Allerto's Mexican-Indian Comida is All-Halal All The Time!

Categories: Local Eats
Yasmin Nouh
Allerto's Carne Asada fries
Go to Allerto's if you're in the area, and you're craving Mexican and/or Indian food. Some might feel like they're making a pit stop on a road trip when entering the 24-hour restaurant. It's probably because it doubles up, with no barrier, to a gas station store. There are about a dozen small tables and a tiny kitchen from which all the food that comes out is halal--halal turkey bacon, halal beef chorizo, halal everything.

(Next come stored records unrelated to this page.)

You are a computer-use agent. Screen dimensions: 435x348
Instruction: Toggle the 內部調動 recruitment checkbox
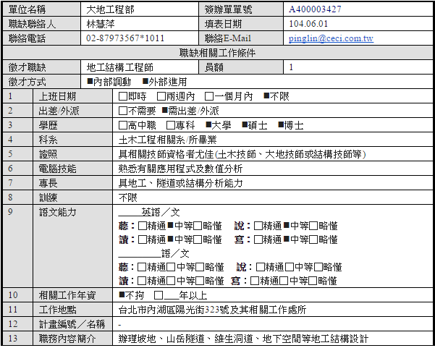[90, 82]
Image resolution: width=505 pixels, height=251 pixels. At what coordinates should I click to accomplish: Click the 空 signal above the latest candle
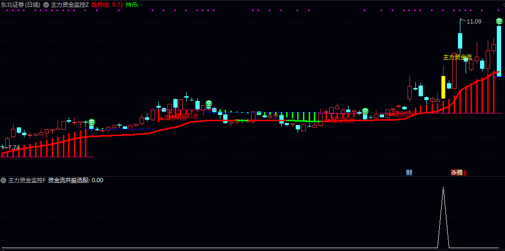499,21
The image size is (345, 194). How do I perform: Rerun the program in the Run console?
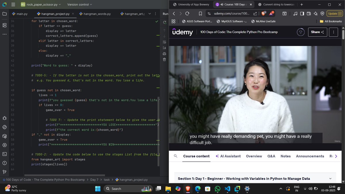164,22
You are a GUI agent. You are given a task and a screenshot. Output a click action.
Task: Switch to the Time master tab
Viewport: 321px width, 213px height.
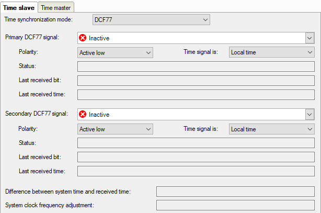(x=56, y=7)
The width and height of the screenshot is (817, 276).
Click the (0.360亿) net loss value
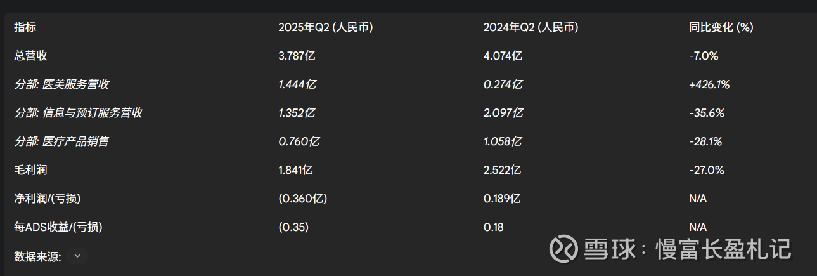(x=302, y=199)
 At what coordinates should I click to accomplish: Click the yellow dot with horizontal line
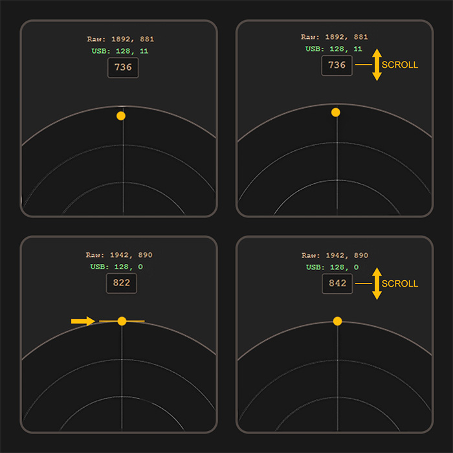pos(122,321)
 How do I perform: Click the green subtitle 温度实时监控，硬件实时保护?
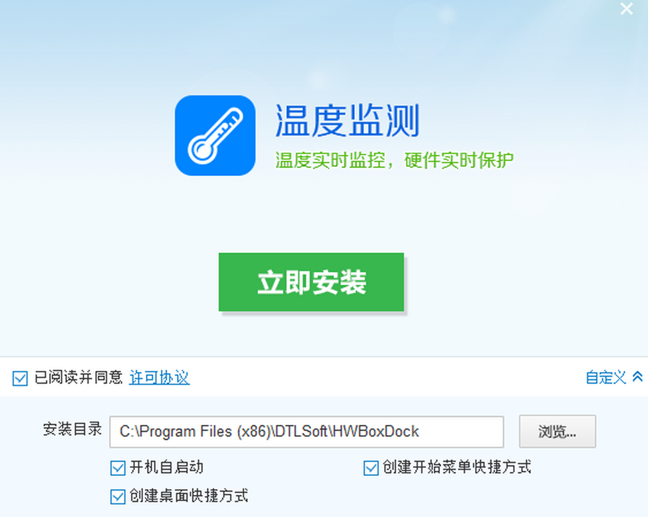394,161
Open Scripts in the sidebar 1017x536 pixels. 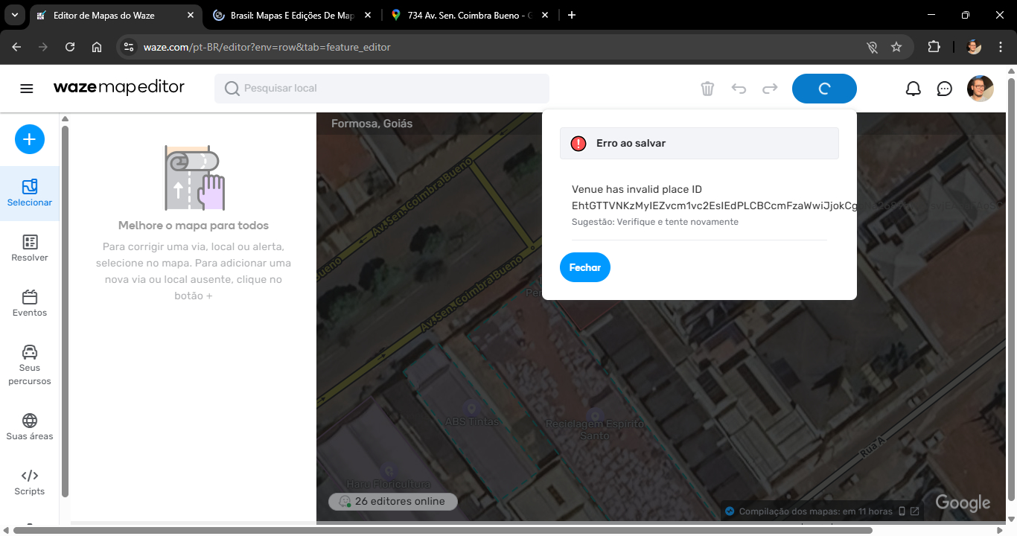pyautogui.click(x=30, y=482)
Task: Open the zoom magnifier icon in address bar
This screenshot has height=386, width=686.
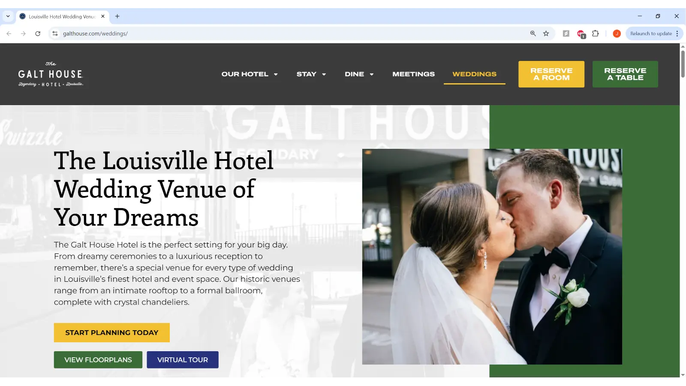Action: [x=533, y=33]
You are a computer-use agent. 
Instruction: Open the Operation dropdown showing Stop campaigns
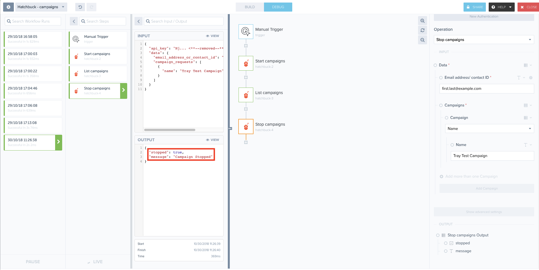(484, 40)
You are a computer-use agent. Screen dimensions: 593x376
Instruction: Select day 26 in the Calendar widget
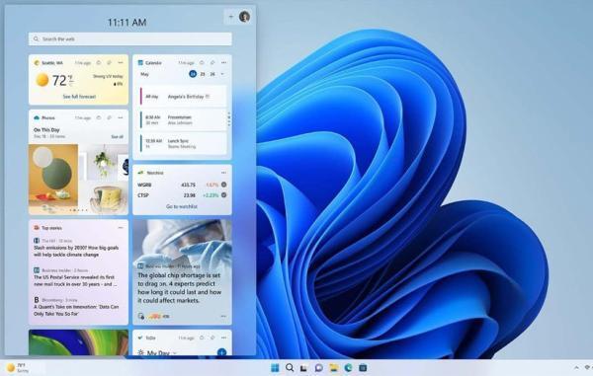pyautogui.click(x=212, y=74)
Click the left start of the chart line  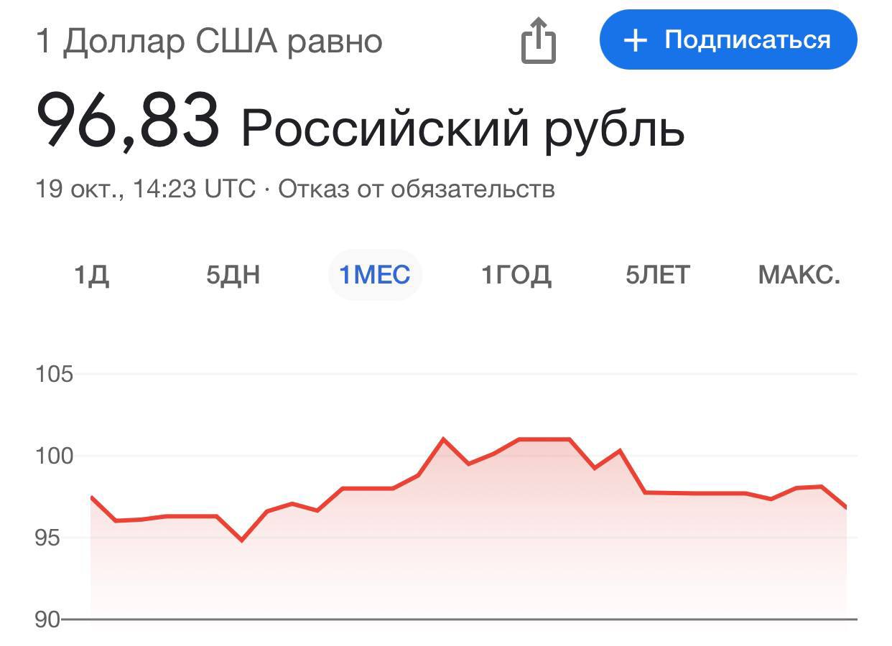(x=91, y=497)
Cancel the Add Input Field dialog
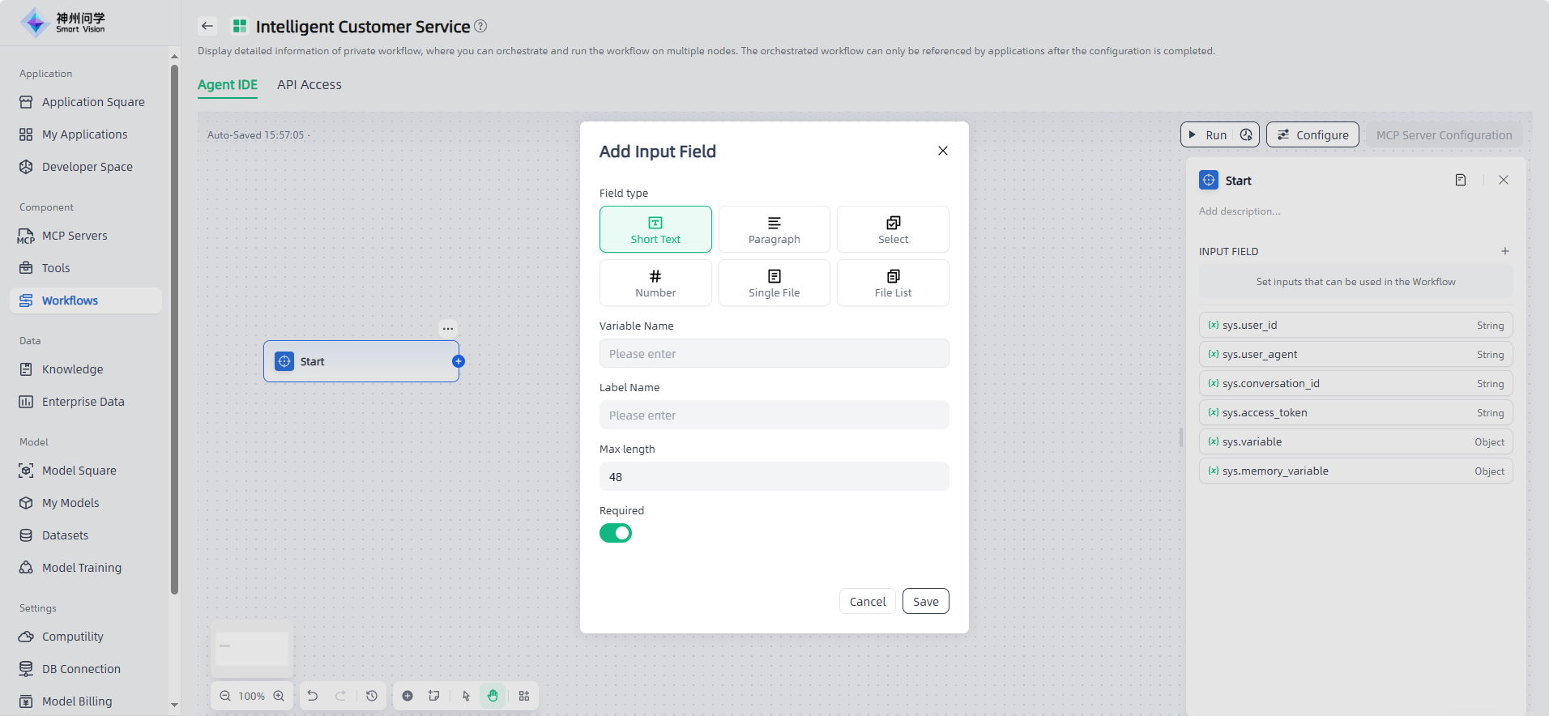 coord(867,601)
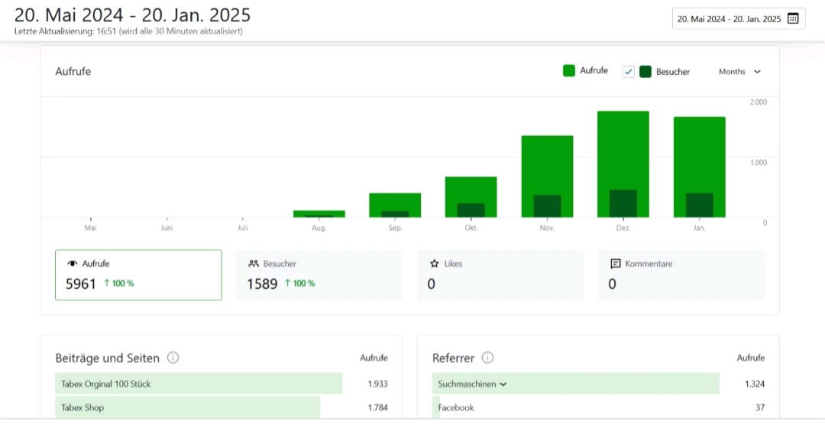Open the Tabex Shop page entry

pyautogui.click(x=83, y=408)
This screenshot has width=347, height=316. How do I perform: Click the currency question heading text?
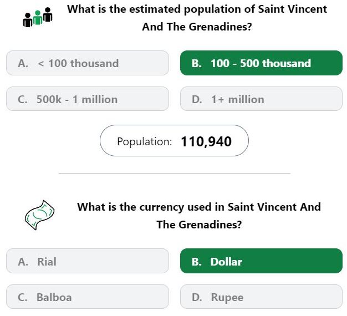199,216
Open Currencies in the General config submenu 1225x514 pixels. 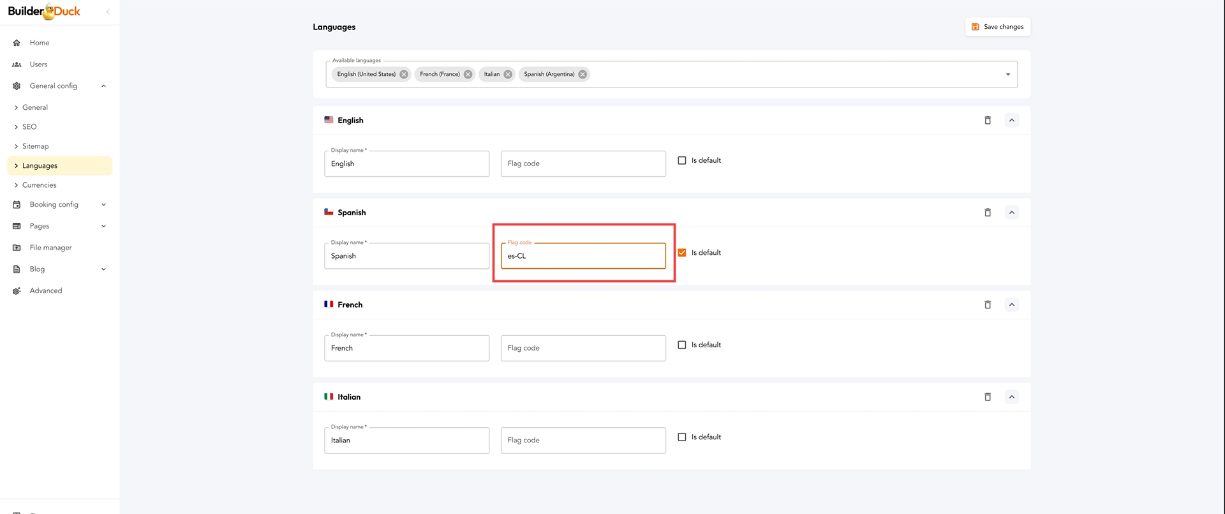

Allerto's opened up two months ago near Disneyland thanks to a Pakistani man who previously worked at Bismillah down the street. The long list of menu items features the regulars: enchiladas, quesadillas, burritos, nachos, tostadas and combination plates replete with orangey rice and refried beans. There is an "Indian Menu" as well which offers chicken biryani, naan, paratha, dal (lentil) and mango lassi among other South Asian treats. I asked for recommendations, and here are my reports.

First, the owner complemented our orders with a side of chicken nuggets and vegetable rolls filled with peas, corn and potato. The chicken nuggets make Jack in the Box's chicken strips a sorry scene. They're not so much nuggets as they are chicken wings, served tender, plump, and crispy but not overly fried.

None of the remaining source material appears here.